In recent years, important progress has been made in understanding how specific receptors of the immune system recognize pathogen-associated molecular patterns to induce immune response (Randhawa and Hawn, 2008). A highly relevant class of pattern recognition receptors is the family of Toll-like receptors (TLRs). Ligation of distinct TLRs by different pathogen-associated molecules has the capacity to engage specific downstream intracellular signaling cascades, thus tailoring the innate response to the activation stimulus (Randhawa and Hawn, 2008). Recent studies demonstrate the expression of TLRs in the CNS (McKimmie and Fazakerley, 2005; Bailey et al., 2006). Although there is some evidence that S. pneumoniae activates Toll-like receptors 2, 4, and 9 in peripheral immune cells (Wang et al., 2011), there are no studies clearly delineating the role of TLRs in S. pneumoniae-induced glial activation and its contribution to HIV neuropathogenesis. In this report, we demonstrate for the first time in a morphine-dependent model a significant increase in the susceptibility to S. pneumoniae infection with increased dissemination of bacteria into the CNS in the presence of HIV-1 TAT. In addition, we observed a synergistic increase in proinflammatory cytokine response with a concurrent increase in neuronal apoptosis. We hypothesize that although opioid drug abuse and HIV proteins can either independently or synergistically modulate neuropathogenesis, coinfection with S. pneumoniae reduces the threshold for proinflammatory cytokines synthesis and significantly accelerates the neuropathogenic process. We further hypothesize that activation of Toll-like receptors may be a potential mechanism for the synergistic increase in neuropathogenesis in opioid drug abusers that are coinfected with HIV and S. pneumoniae. In this study, we tested the hypothesis that coinfection with S. pneumoniae leading to activation of Toll-like receptors is a major contributing factor in the increased prevalence of HAND observed in the chronic opioid-abusing HIV-infected population.

Materials and Methods

Animals.

Male mice 8- to 10-weeks-old were used. Wild-type B6CBAF1 (WT), Toll-like receptor 2-deficient (TLR2KO), and Toll-like receptor 4-defective lipopolysaccharide response (TLR4KO) were from Jackson Laboratories; TLR2/4 double knock-out mice were generated by crossing TLR2KO with TLR4KO; mu-opioid receptor knock-out (MORKO) was produced as described previously (Wang et al., 2011); and TAT transgenic (TATtg) were from Dr. Om Prakash (LSU Health Sciences Center, New Orleans, LA). Animals were housed four animals per cage under controlled conditions of temperature and lighting (12 h light/dark) and given ad libitum access to standard food and tap water. All animals were allowed to acclimate to their environment for at least 7 d before any experimental manipulations. Discomfort, distress, and injury to the animals were minimized. The Institutional Animal Care and Use Committee at the University of Minnesota have approved all protocols in use, and all procedures are in agreement with the guidelines set forth by the National Institute of Health Guide for the Care and Use of Laboratory Animals.
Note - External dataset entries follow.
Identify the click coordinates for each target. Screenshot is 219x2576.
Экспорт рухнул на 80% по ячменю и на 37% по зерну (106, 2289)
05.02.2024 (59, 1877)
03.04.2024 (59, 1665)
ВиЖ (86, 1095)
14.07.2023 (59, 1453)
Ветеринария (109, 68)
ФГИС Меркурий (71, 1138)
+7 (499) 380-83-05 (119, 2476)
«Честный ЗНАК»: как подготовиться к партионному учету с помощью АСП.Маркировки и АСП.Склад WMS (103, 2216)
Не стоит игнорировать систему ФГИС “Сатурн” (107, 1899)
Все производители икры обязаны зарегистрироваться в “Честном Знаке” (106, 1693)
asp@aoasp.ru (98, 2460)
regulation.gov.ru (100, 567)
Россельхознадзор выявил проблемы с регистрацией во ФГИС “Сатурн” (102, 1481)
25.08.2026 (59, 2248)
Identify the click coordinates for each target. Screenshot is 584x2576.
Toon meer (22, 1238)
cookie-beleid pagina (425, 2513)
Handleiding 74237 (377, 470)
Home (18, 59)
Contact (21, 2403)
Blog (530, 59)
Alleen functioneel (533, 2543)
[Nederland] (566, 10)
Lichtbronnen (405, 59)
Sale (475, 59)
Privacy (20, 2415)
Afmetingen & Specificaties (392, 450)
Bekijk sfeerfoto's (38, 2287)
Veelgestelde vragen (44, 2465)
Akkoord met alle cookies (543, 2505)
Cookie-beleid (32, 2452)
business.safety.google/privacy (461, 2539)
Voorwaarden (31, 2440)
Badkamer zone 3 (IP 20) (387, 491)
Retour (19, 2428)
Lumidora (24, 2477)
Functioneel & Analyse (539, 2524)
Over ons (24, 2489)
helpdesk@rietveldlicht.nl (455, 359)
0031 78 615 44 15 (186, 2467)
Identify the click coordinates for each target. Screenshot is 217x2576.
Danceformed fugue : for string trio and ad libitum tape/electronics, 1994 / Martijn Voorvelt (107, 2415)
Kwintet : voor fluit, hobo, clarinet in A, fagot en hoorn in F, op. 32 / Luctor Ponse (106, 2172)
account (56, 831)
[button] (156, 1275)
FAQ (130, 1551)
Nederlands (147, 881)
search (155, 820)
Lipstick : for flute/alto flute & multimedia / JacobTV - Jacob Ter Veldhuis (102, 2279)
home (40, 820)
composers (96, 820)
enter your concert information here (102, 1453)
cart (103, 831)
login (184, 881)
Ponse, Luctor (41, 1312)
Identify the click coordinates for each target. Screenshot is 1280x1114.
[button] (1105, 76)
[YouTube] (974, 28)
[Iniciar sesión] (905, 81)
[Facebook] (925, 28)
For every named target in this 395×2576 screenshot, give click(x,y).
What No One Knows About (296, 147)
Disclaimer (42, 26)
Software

Treatment with morphine, S. pneumoniae, and HIV-1 TAT protein.

Mice were lightly anesthetized with isoflurane (Halocarbon Products) and were implanted with either a morphine pellet (75 or 25 mg) or a placebo pellet (controls) to achieve a well characterized opioid-dependent model. All animals, except the controls, received an intravenous dose of 10 μg/kg recombinant full-length HIV-1 TAT (82 aa; Immuno Diagnostics). Five hours after TAT treatment, animals were inoculated intranasally with varying doses (10³, 10⁵, and 10⁶) of colony-forming units (CFUs) of S. pneumoniae serotype 3 wild-type strain (American Type Culture Collection, number 6303) in PBS (50 μl). Morphine pellets were a generous gift from the National Institute on Drug Abuse. To determine opioid specificity, animals were implanted with a naltrexone pellet 4 h before morphine pellet implantation.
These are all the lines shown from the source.